Das Schmerzmittel Diclofenac, das ursprünglich für den menschlichen Gebrauch vorgesehen war, wurde ab den 1990er Jahren bei Rindern und Wasserbüffeln eingesetzt. Für Geier, die von den Kadavern dieser Tiere fressen, ist der Wirkstoff tödlich. 2006 verboten Nepal, Indien und Pakistan die Verwendung von Diclofenac in der Tiermedizin und forderten den Umstieg auf andere Medikamente. Doch für die Anwendung am Menschen ist das Medikament weiterhin in Apotheken erhältlich und wird illegal auch noch für Tiere verwendet – die tödliche Substanz bleibt also im Umlauf.

Über 99 Prozent verendet

Der Bestand des Bengalgeiers dürfte in den vergangenen zehn Jahren um über 99 Prozent zurückgegangen sein, schätzen Experten. Das gilt für die Spezies als ganzes, aber auch für Populationen in verschiedenen Staaten – etwa in Nepal, wo sich Tierschützer darum bemühen, die Spezies zu erhalten. Von einst zehntausenden Geiern sind in dem Staat laut der Vogelschutzorganisation Bird Conservation Nepal (BCN) nur noch etwa hundert übrig. Zwischenzeitlich soll die Population sogar auf ganze 43 Tiere zusammengeschrumpft sein.

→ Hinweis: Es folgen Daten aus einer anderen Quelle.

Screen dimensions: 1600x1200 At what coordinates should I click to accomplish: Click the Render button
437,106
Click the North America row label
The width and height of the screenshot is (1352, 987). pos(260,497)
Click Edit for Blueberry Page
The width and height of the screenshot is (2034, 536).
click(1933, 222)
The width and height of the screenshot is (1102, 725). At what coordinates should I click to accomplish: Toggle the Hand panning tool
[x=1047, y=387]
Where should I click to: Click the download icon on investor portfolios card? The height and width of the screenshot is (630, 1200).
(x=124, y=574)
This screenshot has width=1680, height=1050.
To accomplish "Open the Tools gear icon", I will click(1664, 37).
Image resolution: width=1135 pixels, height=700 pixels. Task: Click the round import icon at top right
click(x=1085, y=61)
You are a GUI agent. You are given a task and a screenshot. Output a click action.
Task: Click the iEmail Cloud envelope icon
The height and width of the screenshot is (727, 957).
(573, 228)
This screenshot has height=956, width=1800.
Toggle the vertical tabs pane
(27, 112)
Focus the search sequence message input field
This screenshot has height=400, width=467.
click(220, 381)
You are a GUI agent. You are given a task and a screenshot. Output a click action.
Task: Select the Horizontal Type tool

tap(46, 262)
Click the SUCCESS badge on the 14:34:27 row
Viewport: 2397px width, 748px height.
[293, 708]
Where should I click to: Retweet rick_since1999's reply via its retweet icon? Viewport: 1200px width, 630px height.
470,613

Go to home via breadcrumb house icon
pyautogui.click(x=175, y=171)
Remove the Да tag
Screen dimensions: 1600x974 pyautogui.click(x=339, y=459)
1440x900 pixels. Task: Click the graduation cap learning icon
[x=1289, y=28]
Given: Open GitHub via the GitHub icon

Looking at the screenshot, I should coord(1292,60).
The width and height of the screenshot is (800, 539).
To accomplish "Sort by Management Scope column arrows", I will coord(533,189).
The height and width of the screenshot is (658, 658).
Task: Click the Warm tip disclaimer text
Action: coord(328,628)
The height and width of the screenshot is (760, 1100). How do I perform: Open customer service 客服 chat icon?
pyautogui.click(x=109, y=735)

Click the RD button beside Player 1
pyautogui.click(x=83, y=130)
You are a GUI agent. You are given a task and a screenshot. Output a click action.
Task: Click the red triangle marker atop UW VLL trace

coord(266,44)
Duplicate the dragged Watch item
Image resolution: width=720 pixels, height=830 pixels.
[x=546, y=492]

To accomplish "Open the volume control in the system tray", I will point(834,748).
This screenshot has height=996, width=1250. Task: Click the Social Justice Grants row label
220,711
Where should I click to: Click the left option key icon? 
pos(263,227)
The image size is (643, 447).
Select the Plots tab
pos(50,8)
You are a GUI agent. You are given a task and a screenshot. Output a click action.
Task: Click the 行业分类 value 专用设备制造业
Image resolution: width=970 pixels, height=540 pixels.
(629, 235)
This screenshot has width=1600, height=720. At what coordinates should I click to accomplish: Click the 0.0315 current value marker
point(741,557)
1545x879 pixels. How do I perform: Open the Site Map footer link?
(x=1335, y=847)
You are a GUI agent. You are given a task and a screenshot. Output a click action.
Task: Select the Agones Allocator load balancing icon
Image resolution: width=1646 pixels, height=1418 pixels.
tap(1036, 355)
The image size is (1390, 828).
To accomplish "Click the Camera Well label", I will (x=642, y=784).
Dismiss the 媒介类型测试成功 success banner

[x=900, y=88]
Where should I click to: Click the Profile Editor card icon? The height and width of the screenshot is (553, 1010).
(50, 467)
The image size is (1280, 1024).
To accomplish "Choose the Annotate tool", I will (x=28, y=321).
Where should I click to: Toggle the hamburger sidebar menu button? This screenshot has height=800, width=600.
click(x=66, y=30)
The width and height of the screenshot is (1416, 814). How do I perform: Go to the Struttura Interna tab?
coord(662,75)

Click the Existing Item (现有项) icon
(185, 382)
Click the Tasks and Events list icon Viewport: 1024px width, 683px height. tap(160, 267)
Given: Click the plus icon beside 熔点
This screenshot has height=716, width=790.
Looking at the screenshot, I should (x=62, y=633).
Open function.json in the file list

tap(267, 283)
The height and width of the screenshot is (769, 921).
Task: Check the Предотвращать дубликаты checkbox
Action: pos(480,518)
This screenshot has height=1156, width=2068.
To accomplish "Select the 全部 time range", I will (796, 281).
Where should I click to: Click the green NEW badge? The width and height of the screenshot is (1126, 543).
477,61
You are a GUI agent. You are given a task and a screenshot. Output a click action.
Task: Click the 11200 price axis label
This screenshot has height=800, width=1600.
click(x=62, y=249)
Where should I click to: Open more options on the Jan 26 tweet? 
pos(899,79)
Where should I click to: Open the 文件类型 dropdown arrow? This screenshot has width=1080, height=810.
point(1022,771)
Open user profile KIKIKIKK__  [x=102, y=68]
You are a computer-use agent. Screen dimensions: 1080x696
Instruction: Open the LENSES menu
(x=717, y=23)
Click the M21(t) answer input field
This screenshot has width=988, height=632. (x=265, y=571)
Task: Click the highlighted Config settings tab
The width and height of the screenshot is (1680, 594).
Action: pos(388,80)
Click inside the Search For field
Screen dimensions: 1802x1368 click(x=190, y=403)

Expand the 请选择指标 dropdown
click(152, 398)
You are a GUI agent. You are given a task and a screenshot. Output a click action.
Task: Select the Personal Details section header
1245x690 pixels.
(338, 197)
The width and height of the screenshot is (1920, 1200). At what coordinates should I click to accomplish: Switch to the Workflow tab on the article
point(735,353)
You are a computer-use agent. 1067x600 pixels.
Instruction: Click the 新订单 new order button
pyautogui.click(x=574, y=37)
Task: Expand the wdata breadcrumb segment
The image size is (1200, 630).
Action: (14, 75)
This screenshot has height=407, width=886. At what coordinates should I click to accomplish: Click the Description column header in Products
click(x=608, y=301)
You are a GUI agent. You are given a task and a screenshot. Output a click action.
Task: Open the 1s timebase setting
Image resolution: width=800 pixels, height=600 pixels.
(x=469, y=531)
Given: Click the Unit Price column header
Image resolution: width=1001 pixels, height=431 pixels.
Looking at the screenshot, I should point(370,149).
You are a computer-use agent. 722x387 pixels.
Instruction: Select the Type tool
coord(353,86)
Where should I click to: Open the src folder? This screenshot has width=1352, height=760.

In einer Vogelstation im südlichen Tiefland von Nepal werden die Bengalgeier daher nachgezüchtet und fast sieben Monate lang auf ihre Auswilderung vorbereitet. Um die Geier in ihrem neuen Zuhause beobachten zu können, statten die Tierschützer sie mit gelben Flügelmarken und elektronischen Halsbändern zur Ortung aus.

Am ersten Tag seien sie noch zur Station zurückgekehrt, berichtet Krishna Prasad Bhusal von BCN in Kathmandu von der Auswilderung. Doch schon am zweiten Tag hätten die Geier selbst Futter gefunden und nun, zwei Monate später, flögen sie schon sechs Kilometer weit. "Dafür, dass sie in einem Käfig aufgewachsen sind, haben sich die Vögel schnell an ihren natürlichen Lebensraum gewöhnt", sagt Bhusal.

Geierrestaurants

Mit der Hilfe örtlicher Gemeinden entstanden sogenannte Geierrestaurants, die von den Zuchtstationen im Süden Nepals mit unbelastetem Futter versorgt werden. "Nepal ist ein Vorreiter im Kampf gegen das Sterben der Geier", sagt Chris Bowden von der Tierschutzorganisation Saving Asia's Vultures from Extinction (SAVE). Nach dem Vorbild Nepals hätten weitere Staaten in Asien und auch in Afrika Schutzzonen für Geier errichtet, sagt Bowden.

Neben Aufklärungskampagnen werde auch der Gebrauch von alternativen Medikamenten wie Meloxicam gefördert, erklärt Ishana Thapa, Vorsitzende von Bird Conservation Nepal. "Wir werben außerdem für Diclofenac-freie Zonen", sagt sie. Mit Erfolg: Mittlerweile werde das Medikament in 63 von 77 Bezirken nicht mehr verwendet, sagt Thapa.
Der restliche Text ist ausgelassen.